Remdesivir treatment and clinical outcome in non-severe hospitalized COVID-19 patients: a propensity score matching multicenter Italian hospital experience

The main results of the present study are the following: remdesivir treatment was associated with a reduced risk to develop severe ARDS in need of intubation and in-hospital mortality. The increased risk of remdesivir-induced bradycardia seems to be not associated with worst outcome.

Among our real-world population including patients with non-severe COVID-19, remdesivir reduced the risk of severe ARDS in need of intubation by 50%; this finding was consistent with results from a Canadian randomized control trial, including 1884 patients randomized to receive remdesivir, which showed a reduction by 47% for the risk of mechanical ventilation [4]. A recent Cochrane systematic review, including five RCTs with 3886 participants randomized to receive remdesivir, concluded that remdesivir may decrease the risk of new need for invasive mechanical ventilation by 44% within 28 days when compared to placebo or standard care [5]. Remdesivir treatment benefit seems to be linked to the prevention of disease progression, suggesting an added value for patients with a less severe disease or at increased risk.

Regarding in-hospital mortality, the effects of remdesivir among hospitalized COVID-19 patients are still debated.

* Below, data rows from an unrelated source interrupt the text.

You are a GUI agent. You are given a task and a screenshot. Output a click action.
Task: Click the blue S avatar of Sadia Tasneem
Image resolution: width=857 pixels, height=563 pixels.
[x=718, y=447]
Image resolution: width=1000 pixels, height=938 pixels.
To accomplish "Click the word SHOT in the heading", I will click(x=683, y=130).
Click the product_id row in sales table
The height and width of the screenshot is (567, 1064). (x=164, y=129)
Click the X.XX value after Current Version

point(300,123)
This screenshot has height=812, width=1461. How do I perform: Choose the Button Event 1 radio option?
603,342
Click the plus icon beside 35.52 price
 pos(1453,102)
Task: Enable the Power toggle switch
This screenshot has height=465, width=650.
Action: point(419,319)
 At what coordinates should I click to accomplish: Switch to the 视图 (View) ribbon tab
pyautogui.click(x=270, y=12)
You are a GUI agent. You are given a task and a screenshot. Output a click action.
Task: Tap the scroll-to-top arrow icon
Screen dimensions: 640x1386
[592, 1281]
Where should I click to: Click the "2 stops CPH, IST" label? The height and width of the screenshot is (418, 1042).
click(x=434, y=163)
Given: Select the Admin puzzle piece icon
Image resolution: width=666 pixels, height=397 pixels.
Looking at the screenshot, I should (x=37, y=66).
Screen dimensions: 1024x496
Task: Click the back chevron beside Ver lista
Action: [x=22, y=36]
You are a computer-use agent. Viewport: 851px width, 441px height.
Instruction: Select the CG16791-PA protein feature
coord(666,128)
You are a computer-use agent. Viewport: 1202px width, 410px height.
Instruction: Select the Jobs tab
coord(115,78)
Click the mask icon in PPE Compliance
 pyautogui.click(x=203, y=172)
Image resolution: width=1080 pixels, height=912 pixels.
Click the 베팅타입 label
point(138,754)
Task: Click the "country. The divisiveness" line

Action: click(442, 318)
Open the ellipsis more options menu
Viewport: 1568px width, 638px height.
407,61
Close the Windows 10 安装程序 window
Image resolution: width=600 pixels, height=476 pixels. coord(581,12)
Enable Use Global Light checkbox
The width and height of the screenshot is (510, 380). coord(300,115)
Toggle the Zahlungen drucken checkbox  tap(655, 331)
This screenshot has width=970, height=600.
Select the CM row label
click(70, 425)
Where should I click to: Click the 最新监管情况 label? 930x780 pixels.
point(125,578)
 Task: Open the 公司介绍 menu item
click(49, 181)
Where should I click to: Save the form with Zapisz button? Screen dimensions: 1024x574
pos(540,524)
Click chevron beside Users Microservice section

Lee et al. in a recent meta-analysis including 10,751 patients from 8 randomized control trials showed a high probability, about 94%, that remdesivir reduces mortality for non-ventilated patients with COVID-19 requiring supplemental oxygen therapy [6]; by contrast, two previous meta-analyses did not show this result [7, 8]. These contrasting results may be explained by baseline different clinical characteristics, including age and disease severity, across the trials’ populations; moreover, it should be noted that in the early phase of the COVID-19 pandemic, patients were less likely to be vaccinated, as well as to receive treatment to reduce adverse outcomes (steroids, anticoagulation, monoclonal antibodies, and immunomodulatory therapies). In our study population, we showed that remdesivir treatment was associated with a reduction by 82% of in-hospital mortality compared to a PSM control group. The beneficial effect of remdesivir compared to standard care on morality has been previously showed only in the subgroup with low‐flow oxygen at baseline [9]. A recent matched case–control study, analyzing the use of remdesivir in severe and critical hospitalized patients, showed a survival benefit in comparison with controls, limited to patients on low-flow oxygen support; in contrast, the survival benefit was not present among patients who received the drug while on high-flow oxygen therapy or mechanical ventilation [10]. It is possible that the improvement in mortality outcome, at least partially, derives from the reduced disease progression requiring more invasive ventilation, which have been previously associated with worse clinical outcome [11].

Differently from previous reports which showed an overall incidence of sinus bradycardia following remdesivir ranging from 47 to 74% [12, 13], we reported a low prevalence of remdesivir-induced bradycardia, about 20%. These differences may be explained by the different definitions (heart rate < 60 beats/min or < 50 beats/min) and diagnoses (telemetry or ECG) across the studies [12, 13].

A recent large cohort study showed that bradycardia occurs up to 16.8% of severe/critical patients on day 5 of remdesivir use; it might reflect more favorable disease course and has a substantial potential for improving prognostication of patients with COVID-19 [14].

Remdesivir-related incident sinus bradycardia might be due to its status of nucleoside analog that resembles ATP, justifying its negative reversible chronotropic effect on sinus node cells [15, 16]. According to our findings, the incident sinus bradycardia following remdesivir administration did not seem to impact on patients’ prognosis in terms of intensive care unit admission and in-hospital mortality. Our results, despite the limitation of potential confounding factors, support a safe use of remdesivir among patients with COVID-19 in a real-world setting.